Estes vouchers são a principal fonte de subsistência para 54%, mostrando aumento da dependência da ajuda. [2]

Os refugiados sírios podem ser autossuficientes e trabalhar no Líbano? A maioria não pode. Sírios registrados na ACNUR assinam um compromisso de caráter notarial, no qual prometem não engajar-se em quaisquer atividades geradoras de renda.

Poucos são capazes de pleitear um patrocínio de um cidadão libanês que lhes permitiria trabalhar legalmente. Na prática, as família esgotam as suas poupanças, acumulam dívidas e são levadas a aceitar trabalhar ilegalmente em empregos informais, ficando vulneráveis à exploração.

Hoje em dia, é comum ver mais e mais crianças trabalhando como: trabalhadores rurais, em bancas de frutas, venda de flores, engraxando sapatos ou mendigando.

As crianças refugiadas sírias representam pouco mais da metade da população deslocada no Líbano, correm o risco de serem uma geração perdida.

O sistema libanês de ensino duplicou os turnos nas escolas e absorveu mais de 140.000 crianças não libanesas na educação formal. Ainda assim, 48% das crianças sírias com idades entre 6-14 anos não vão à escola.

[3]. Alguns dos desafios incluem escolas superlotadas, cobertura geográfica limitada, incapacidade de pagar o transporte, e a apreensão de pais sírios sobre a segurança dos seus filhos em certas escolas.

A saúde é a segunda maior despesa (depois do aluguel) para os mais vulneráveis sírios.  Se bem que têm o direito de pleitear aos serviços de saúde subsidiados ao nível de cuidados primários, a qualidade e a cobertura variam em todo o país.

O acesso aos cuidados hospitalares está limitado às condições obstétricas e em situações de risco de vida. Por último, destaca-se a duplicação do desemprego no Líbano desde o início da crise, notando-se as taxas mais elevadas entre os jovens.

Um Plano de Crise do Líbano para 2016 prevê não só assegurar a assistência humanitária aos refugiados sírios, mas também apoiar comunidades libanesas desfavorecidas contribuindo assim para garantir a paz, segurança e estabilidade no Líbano.

Os serviços municipais de educação, saúde e infraestrutura são a primeira linha de resposta e apoio aos refugiados. [4] As vulnerabilidades das comunidades e instituições libanesas têm sido exacerbadas e sua resiliência está à beira do colapso.

A ajuda da comunidade internacional no financiamento deste plano do governo libanês pode ser uma oportunidade para reforçar as capacidades nacionais e  prestação de serviços básicos que historicamente necessitam de apoio.
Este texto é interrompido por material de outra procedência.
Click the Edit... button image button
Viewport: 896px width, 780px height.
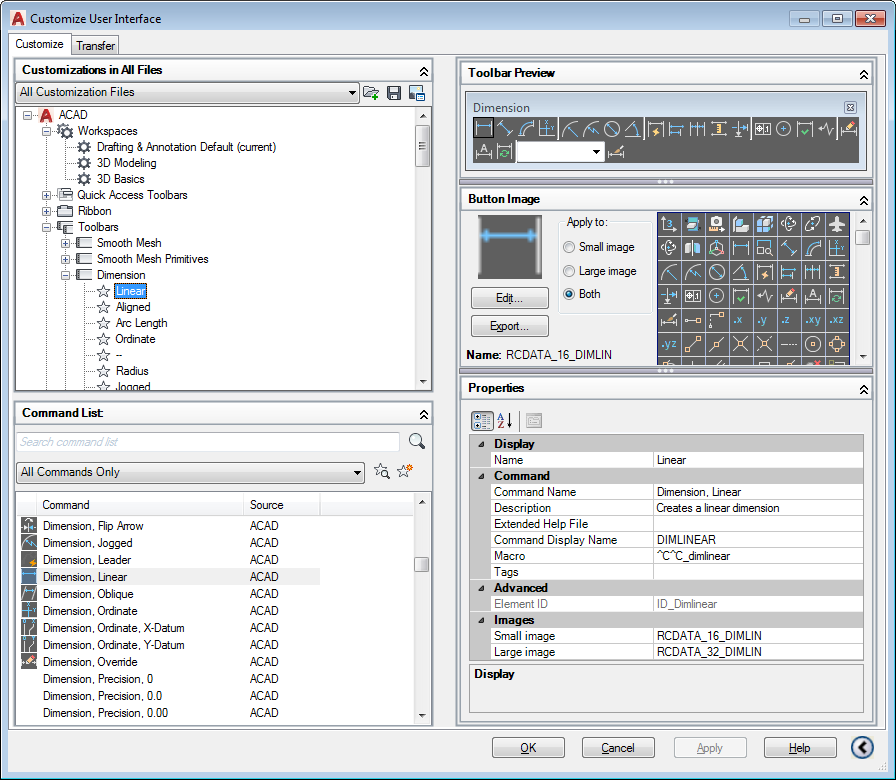pyautogui.click(x=510, y=298)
Podem também apoiar a criação de emprego e, consequentemente a longo prazo, combater a pobreza e as tensões sociais.

Em termos práticos, o plano prevê apoiar os  municípios a assegurarem um pacote mínimo de serviços para todos (refugiados e libaneses).

Realçamos os novos mecanismos de mitigação e resolução de conflito acionados em vários municípios em 2015. Os mesmos são uma oportunidade para promover a participação das comunidades.

O apoio financeiro da comunidade internacional a este plano do governo libanês é fundamental, e a sua verdadeira materialização será uma  fonte de esperança para refugiados e nacionais.